There was significant spending on the public service, infrastructure projects, more state houses, and the previously announced cyclone recovery fund.
"It is retail politics, pure and simple," said Stuff's political editor Luke Malpass.
"This Budget is designed to appeal directly to real voters and put the onus back on National in particular - and less so on ACT - to commit to keeping the new stuff that people will get.
"Free prescriptions, for example ... National's Nicola Willis has already promised National will repeal it."
Malpass said the Budget was all about getting Labour match-ready and having a base from which to launch its election campaign.
"It has its party congress next weekend and despite the House having another three months to sit, the campaign will now begin in earnest."
Malpass said the Budget was designed to make Willis and National's leader, Christopher Luxon, uncomfortable.
"'What will they cut?' will be the constant question from Labour from now until the election ...
"National will now have to calibrate what it does to respond to this and whether it just keeps talking tax cuts and spending blow-outs."
The Herald's Audrey Young said Budgets were more about narratives and less about numbers, especially in an election year.
"And the narrative around this year's Budget will certainly not diminish the chances of Chris Hipkins and Grant Robertson getting a third term," she said.
"It is a sound platform on which Hipkins will be able to launch an optimistic plan in an election campaign."
In Parliament, Luxon spoke after Robertson had delivered the Budget.
He avoided criticising any specific initiatives, probably because that would have upset those who will gain from them, and went for the big picture.
Luxon labelled it "the blow-out Budget" and followed that with familiar rhetoric.
The government's appalling economic mismanagement had created the situation the country now found itself in and Labour was "addicted to spending" - he said that eight times.
"It's just spend more and expect Kiwis to pay for it, that's what it is," he said.
"That's what we've come to expect but I'm not surprised ... it's just the same old Labour government."
Luxon again pledged to cut taxes, saying it was the best way to help people get ahead, and delivered another warning about Labour's tax intentions: "If you've got a farm, watch out; if you've got a KiwiSaver account, watch out; if you're doing the right thing trying to build up a nest egg for the future, watch out because they're coming for you."
Hipkins followed Luxon. "The biggest blow-out we've seen today is the release of hot air from the leader of the opposition ... we heard nothing today about what a National government would stand for."
The government's most trenchant critic was, as usual, ACT leader David Seymour.
"Incontinence is where you just have no control of things squirting out and when it comes to government spending that describes Grant Robertson unfortunately. He is fiscally incontinent," Seymour said.
"This is a reckless, irresponsible blow-out Budget with $7.5 billion worth of deficit spending next year that will put all of this government's attempts to help with the cost of living in the shade."
The downside of the Budget is that the spend-up won't do anything to help get inflation down.
Robertson denied it would add to inflation but National didn't buy that and Luxon highlighted the plight of homeowners who would be paying higher mortgages for longer.

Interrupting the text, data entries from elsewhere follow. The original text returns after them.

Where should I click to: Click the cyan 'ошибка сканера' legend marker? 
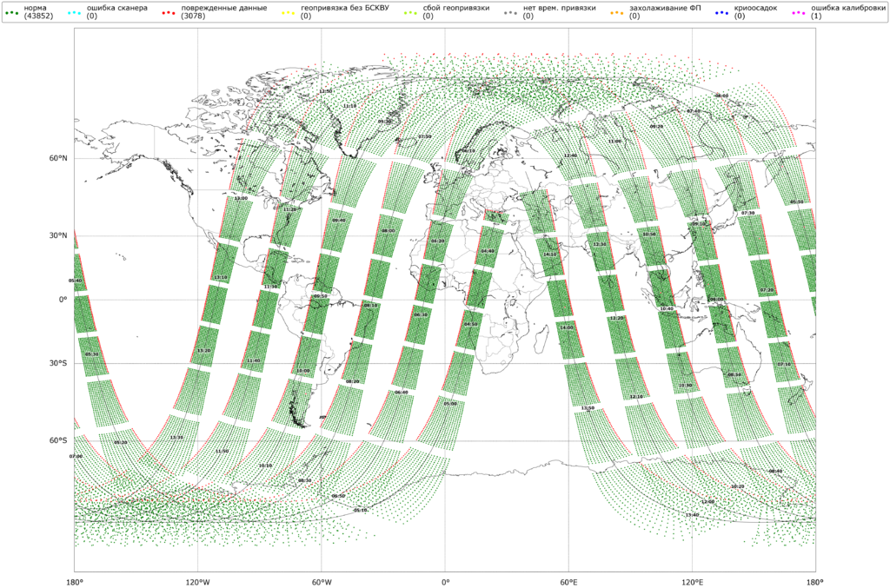tap(73, 12)
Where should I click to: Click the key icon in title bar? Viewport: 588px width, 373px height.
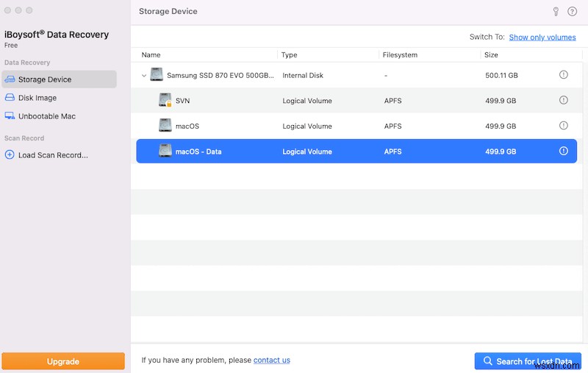(x=556, y=12)
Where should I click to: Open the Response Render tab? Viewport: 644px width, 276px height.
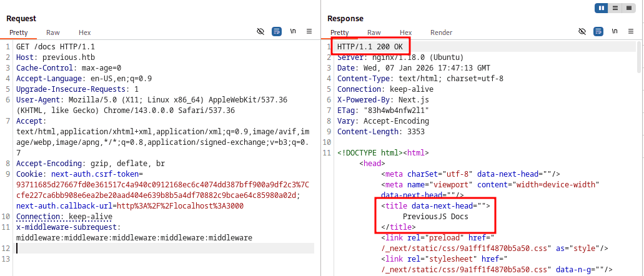[x=441, y=32]
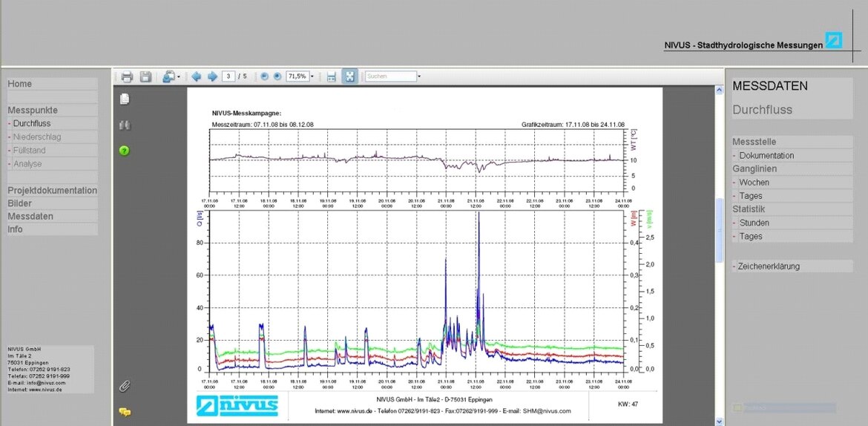868x426 pixels.
Task: Expand the Suchen search options dropdown arrow
Action: (x=419, y=76)
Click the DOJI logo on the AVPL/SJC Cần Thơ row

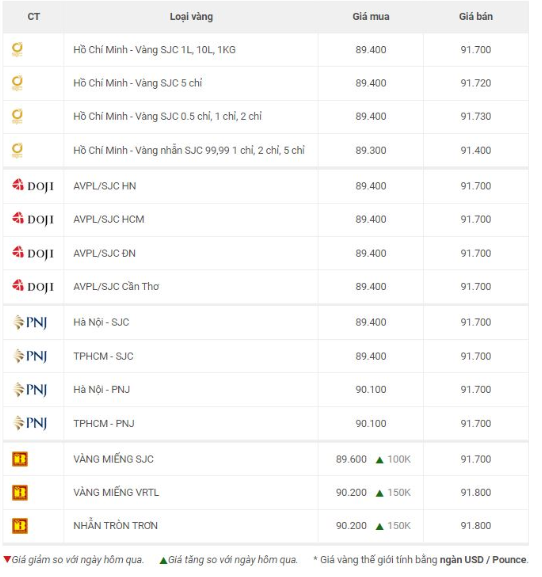point(33,286)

The Herald's business editor at large, Liam Dann, said Labour had decided it didn't have to slash and burn, and as a political strategy that made sense.
"Labour could have delivered the mother of all austerity Budgets and they'd still have struggled to get inflation under control before the election," he said.
"So why not take the softer path, offer young families a break, slow the pace of debt reduction and live the deficit life a bit longer?"
Dann said it was a classic Labour Budget. "If you think this country needs a short, sharp dose of austerity to get things back on track, these aren't your guys and they're not pretending to be."
Now Labour has given voters a strong signal of what to expect, National is going to have to explain precisely how it is going to cut costs, cut taxes and deliver better services - which it has also promised - at the same time.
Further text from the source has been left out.